On Mon, Aug 15, 2016 at 10:20 PM, E.Pasma <pasm...@concepts.nl> wrote:

> 11 aug 2016, Dominique Devienne:
>
>> From https://www.sqlite.org/c3ref/value_blob.html:
>> Please pay particular attention to the fact that the pointer returned from
>> [...] sqlite3_value_text(),
>> [...] can be invalidated by a subsequent call to [...]
>> sqlite3_value_text(), [...]
>>
>
Richard, this extension makes 3x calls to sqlite3_value_text() w/o taking
copies of the values,
in its "step" aggregate function, yet the doc seems to indicate this is
unsafe. Does the doc warning
applies *across* "step" invocations, and thus not taking copies is OK here,
or it also applies *inside*
a single invocation, in which case the first two calls *must* take copies
of the string to be safe?


> I'd also check sqlite3_value_type() explicitly for SQLITE_TEXT to avoid
>> implicit conversions.
>>
>> Who frees p->result in _final()? No one IMHO. So leak I think.
>>
>
Update: the memory issue is resolved in yodays commit
>

Yes, Anthony mentioned it to me in a private email.

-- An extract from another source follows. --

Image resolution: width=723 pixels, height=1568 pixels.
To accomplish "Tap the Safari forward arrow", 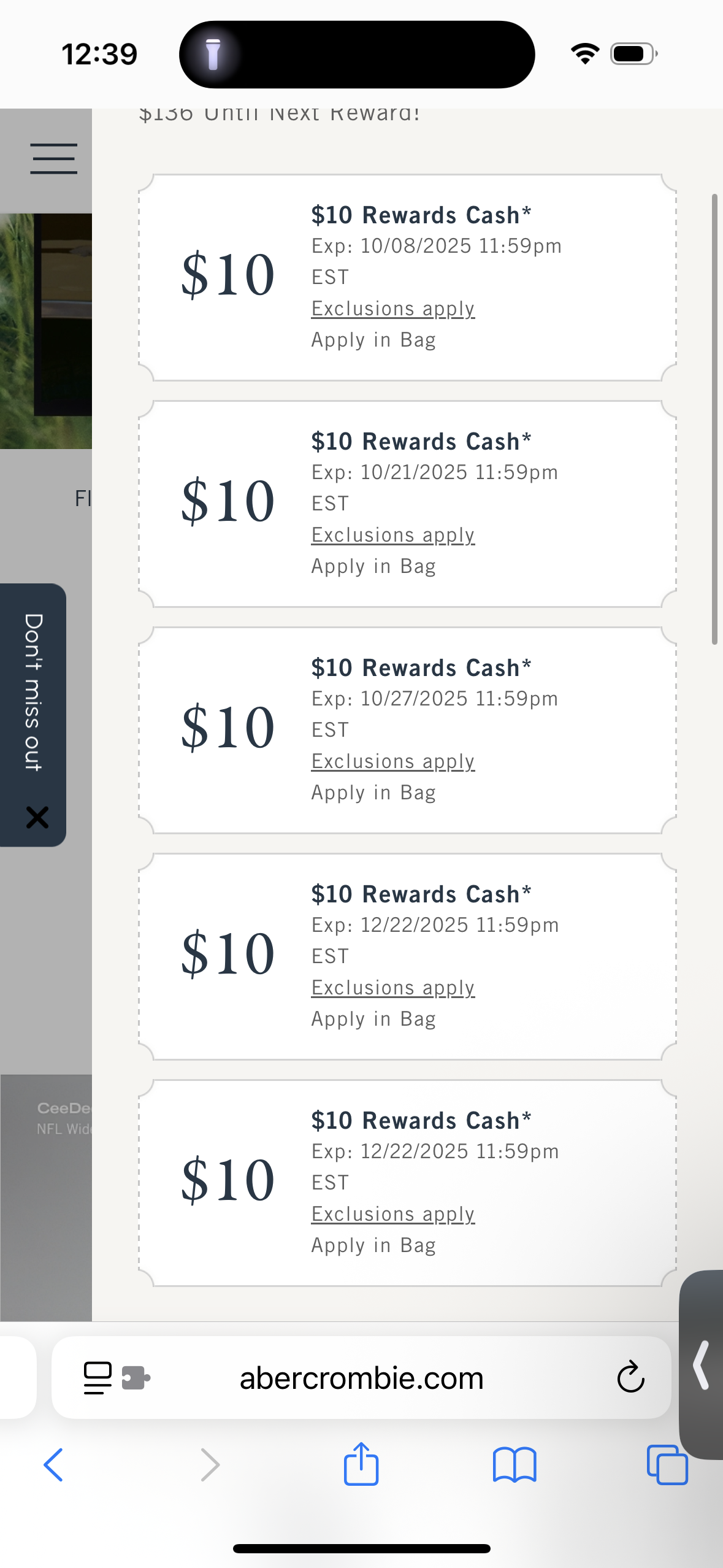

Additional little comments.
1) Use const where appropriate: http://programmers.
stackexchange.com/questions/204500/when-and-for-what-
purposes-should-the-const-keyword-be-used-in-c-for-variables
2) Turn recursion into iteration (try replacing a long string with 1000
instances of your key. That's a thousand stack frames...) Recursion doesn't
scale like iteration (and relying on tail-recursion optimization is
unreliable IMHO)
3) Don't reallocate systematically. In 1000x case above, that's a lot of
them.
4) Don't strlen(), which is O(N), several time the same string, use a
(const) var.
5) sqlite_realloc instead of systematically sqlite_malloc. The allocator
often allocs more than needed, and can sometimes avoid moving the string
around using strcpy.
6) There's no need to realloc when the value is smaller than the key. Can
be done in place.
7) Consider allocating more than necessary, and keeping track of the
"capacity" of your buffer. Kinda like std::string's .size() vs .capacity().
8) Consider a 2-pass approach to limit allocations to just 1 per key.